Friday, 31 July 2009

Venice Biennale - 6 - collateral events





























In the Saudi Pavilion, tucked down beside the Guggenheim collection, stood there, with an orange aura, the mother of all kitsch elements in the Arab world: The Fake Neon Palm Tree. Controversy on that issue can be discussed in length. But in Venice, surrounded by old stones and a view on the canal, it served its purpose.
The exhibition has the intention to be at the edge of Arabia (its title) and presents confirmed artists who like to push it to another level.
Among others, Manal al-Dowayan portraits women with some male professional tools: "I am an engineer" "I am a truck driver". The message is loud and clear. The photography in black and white is apealling.
Ahmed Mater Aseeri uses two x-rays printed on paper prepared with tea, pomegrenate, coffee and other materials used traditionally on the opening page to a religious text.
The show gives a sensation that contemporary art in Saudi Arabia is moving on the uphill road for more fame.

(link to the website : edge of arabia)

5 comments:

makram said...

"Art is the process or product of deliberately arranging elements in a way that appeals to the senses or emotions.
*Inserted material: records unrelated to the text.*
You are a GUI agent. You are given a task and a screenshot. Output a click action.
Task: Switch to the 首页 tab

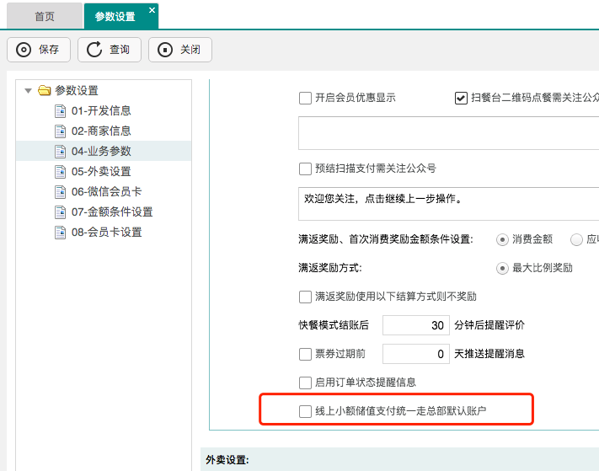tap(45, 17)
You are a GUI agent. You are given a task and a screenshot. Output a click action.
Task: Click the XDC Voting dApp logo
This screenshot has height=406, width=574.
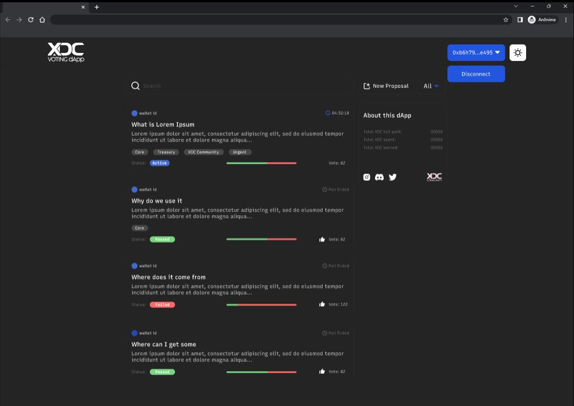coord(66,52)
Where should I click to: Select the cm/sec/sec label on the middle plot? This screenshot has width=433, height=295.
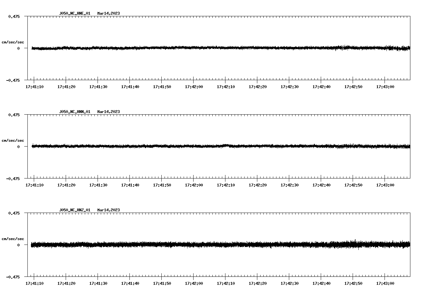(x=13, y=140)
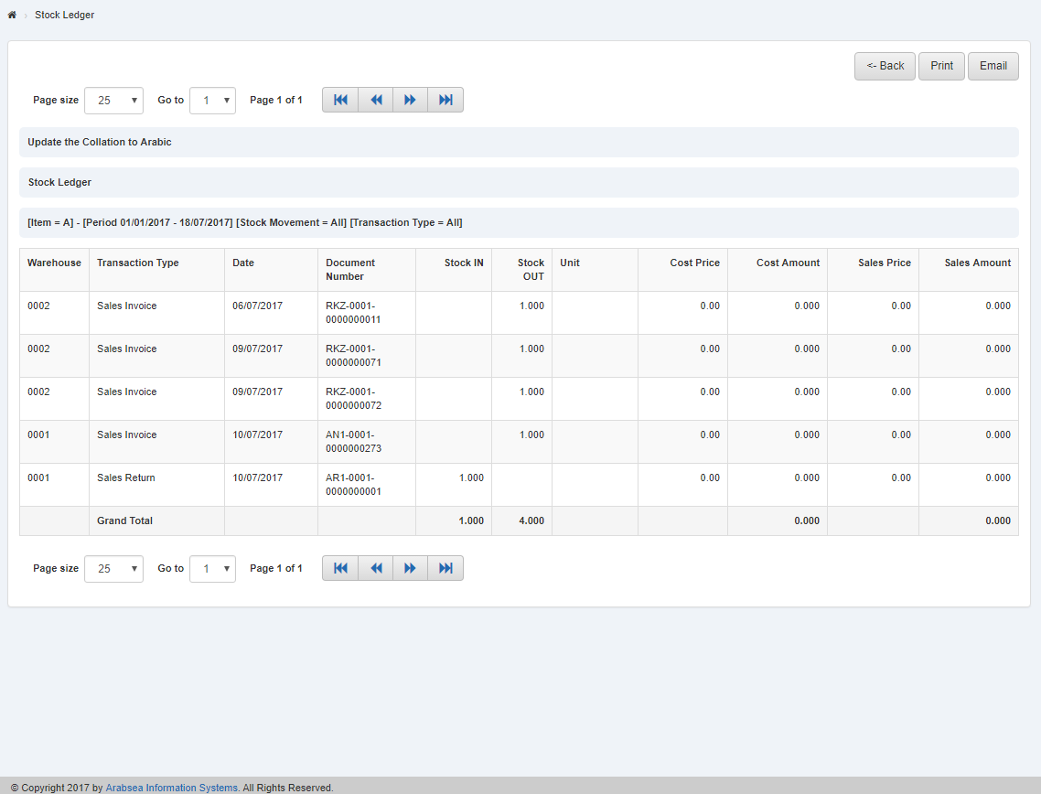Click the next page arrows at the top
The height and width of the screenshot is (794, 1041).
(x=410, y=99)
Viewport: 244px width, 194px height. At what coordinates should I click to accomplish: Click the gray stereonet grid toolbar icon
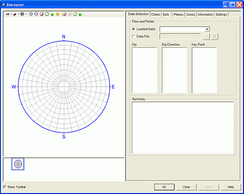coord(22,14)
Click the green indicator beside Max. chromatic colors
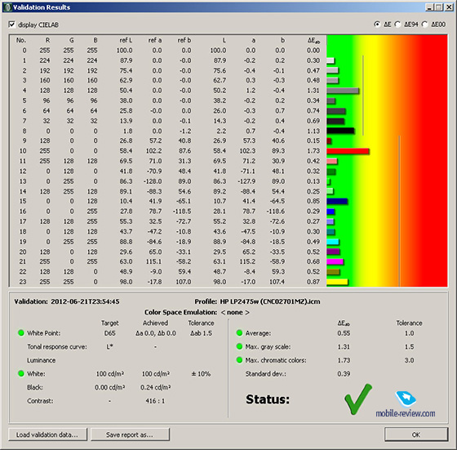The height and width of the screenshot is (450, 457). [239, 360]
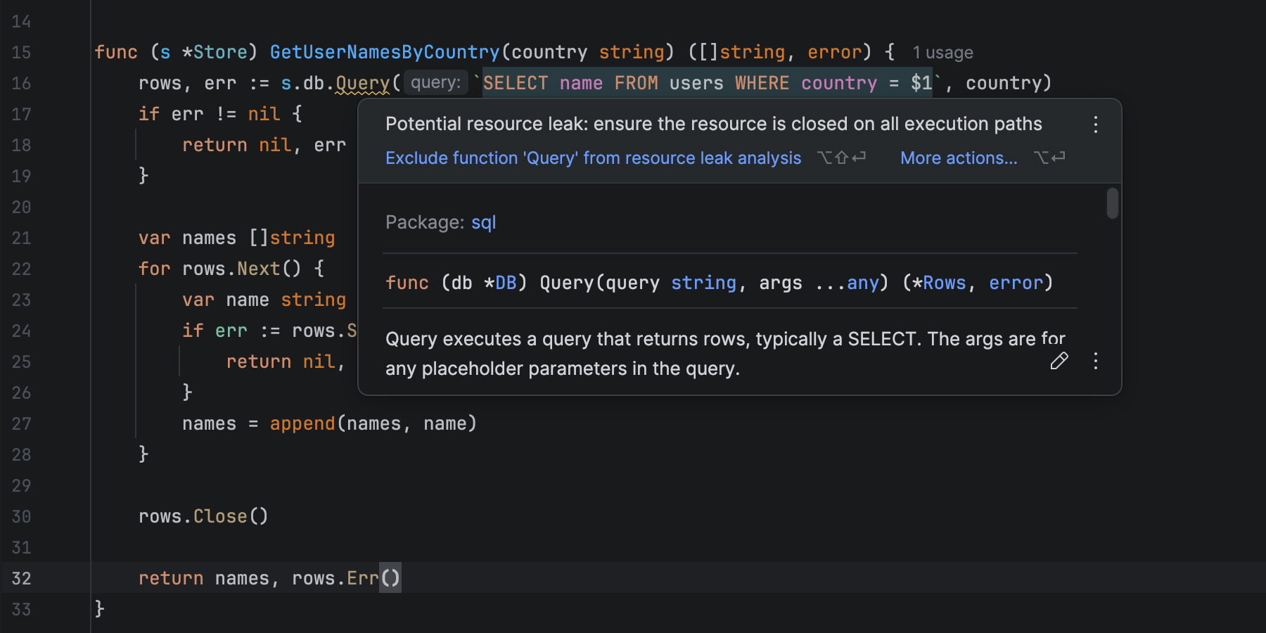The width and height of the screenshot is (1266, 633).
Task: Open the inspection popup's top kebab menu
Action: point(1095,125)
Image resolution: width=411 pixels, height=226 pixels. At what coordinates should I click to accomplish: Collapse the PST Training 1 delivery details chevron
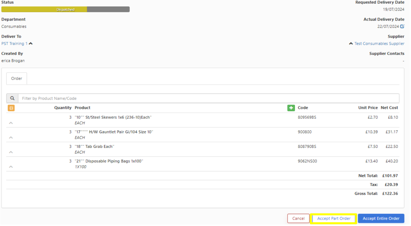point(31,44)
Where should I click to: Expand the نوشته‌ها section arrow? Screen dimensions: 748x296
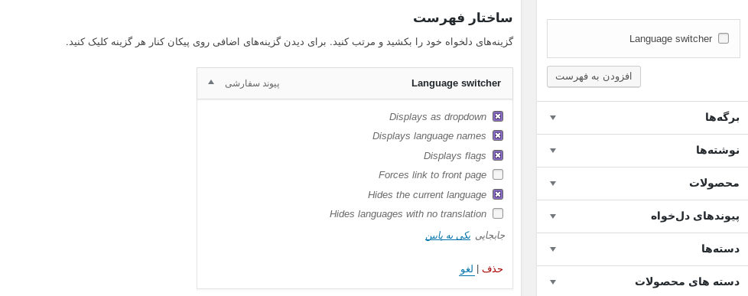tap(553, 151)
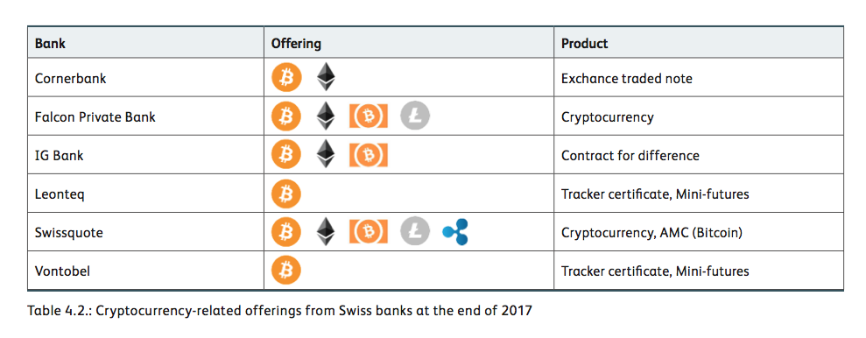Select the Swissquote bank name cell

(146, 233)
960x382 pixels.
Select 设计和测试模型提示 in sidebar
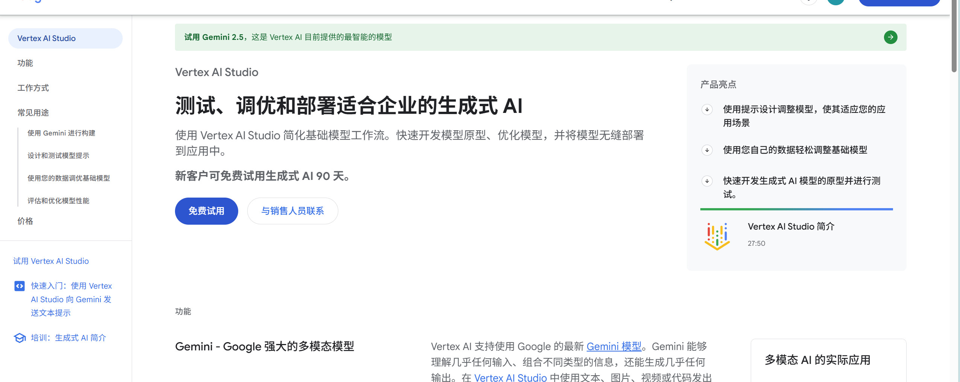click(58, 156)
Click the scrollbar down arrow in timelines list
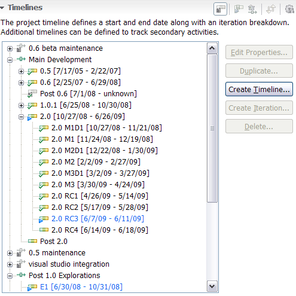296x296 pixels. pyautogui.click(x=212, y=286)
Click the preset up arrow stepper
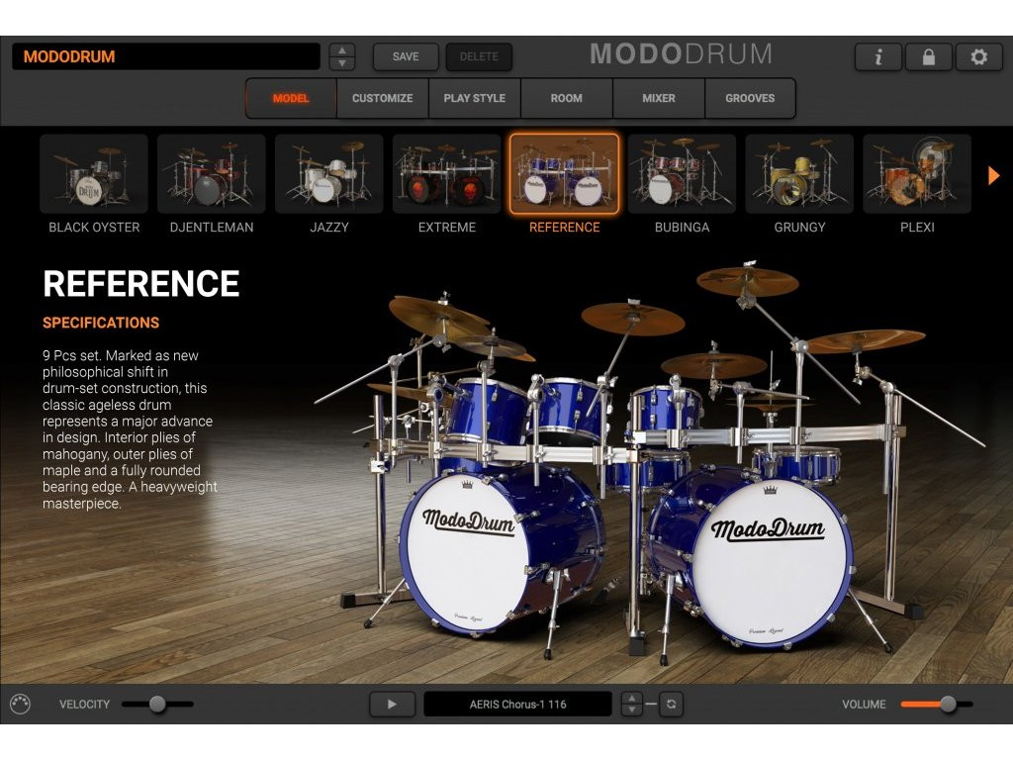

It encompasses a diverse range of human activities, creations, and modes of expression, including music and literature. The meaning of art is explored in a branch of philosophy known
as aesthetics."


Would all presented appeal to you immaterial if they appealed to others or are you showing the opposing sides and you are being impartial and not judgmental?

sarah said...

Today our notion of aesthetics has changed through out time and the history of artists who have pushed the limit of the acceptable to another realm.
In this blog, I would like to present art in the Arab world first, then what pleases my arab eyes.
And in the Saudi expo, I did like the effort, the thought process behind it.
For example: the xray art: I would not put it on my walls. But the artist tries to push the Saudi society into another level, i presume. He uses a technique to make the paper beautiful as if it was a coran, then he puts it around an xray... Not bad...

dania said...

thank you for the wonder ful picture.

i understand why you thought of me.
the pictures are amazing and i love her work.i am happy to see that they exposed the one i have.
i am looking forward to getting others.
see you soon

ghadah alkandari said...

unfortunately it is moving up everywhere but here, where we seem to be slightly ebbing and flowing in a pool of almost stagnant water. we need a revolution.

sarah said...

It is an interesting vision to see kuwait as stagnant waters. Why do we have to see the process as a rat race, who gets there first?
You need a tsunami, or a tornado but quiet and subtle waters might be a more constructive way to evolve.
Talent is available, by locals and expats. They are each working at their own pace within their own frame. And you are one of them.
The revolution has started. We might not see the effects and the returns as we wish.
But do you think we can go back to an art world in Kuwait with only camels and teapots on canvas?